▸ **How to complete this task**
What do the lines from the one containing "Email Us: info@smfk-official.com (309, 1360)" through the end of the entries say? Quote them exactly, and only them.
BEGIN
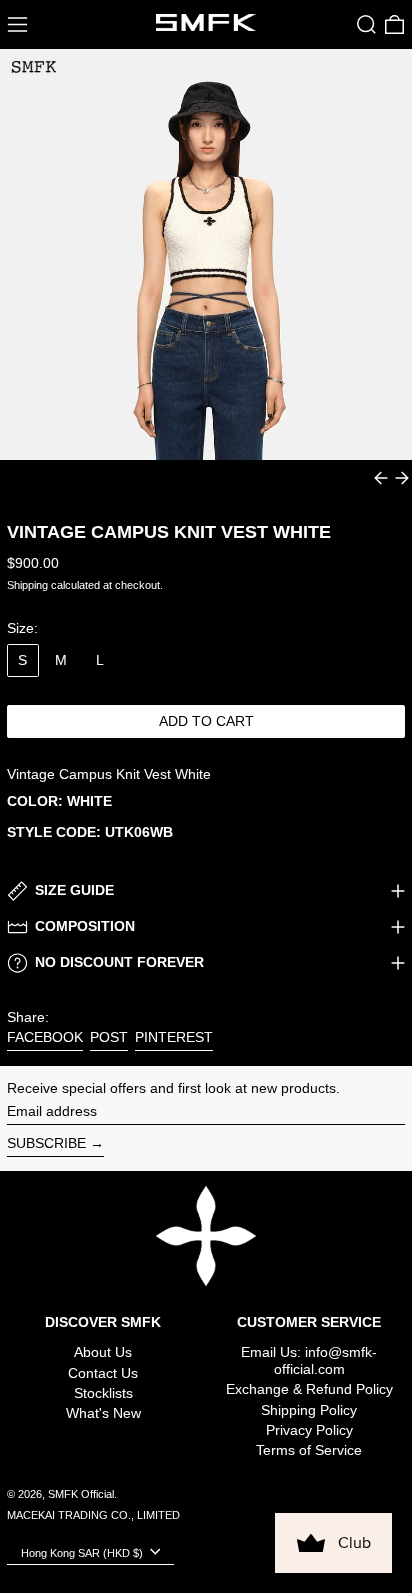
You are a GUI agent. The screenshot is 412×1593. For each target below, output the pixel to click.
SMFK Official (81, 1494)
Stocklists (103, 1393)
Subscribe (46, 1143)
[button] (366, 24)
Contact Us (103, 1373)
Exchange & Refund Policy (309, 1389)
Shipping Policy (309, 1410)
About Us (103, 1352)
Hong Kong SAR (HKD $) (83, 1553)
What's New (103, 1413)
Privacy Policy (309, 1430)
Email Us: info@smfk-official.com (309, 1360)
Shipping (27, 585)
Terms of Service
END
▸ **Your response**
Email Us: info@smfk-official.com (309, 1360)
Shipping (27, 585)
Terms of Service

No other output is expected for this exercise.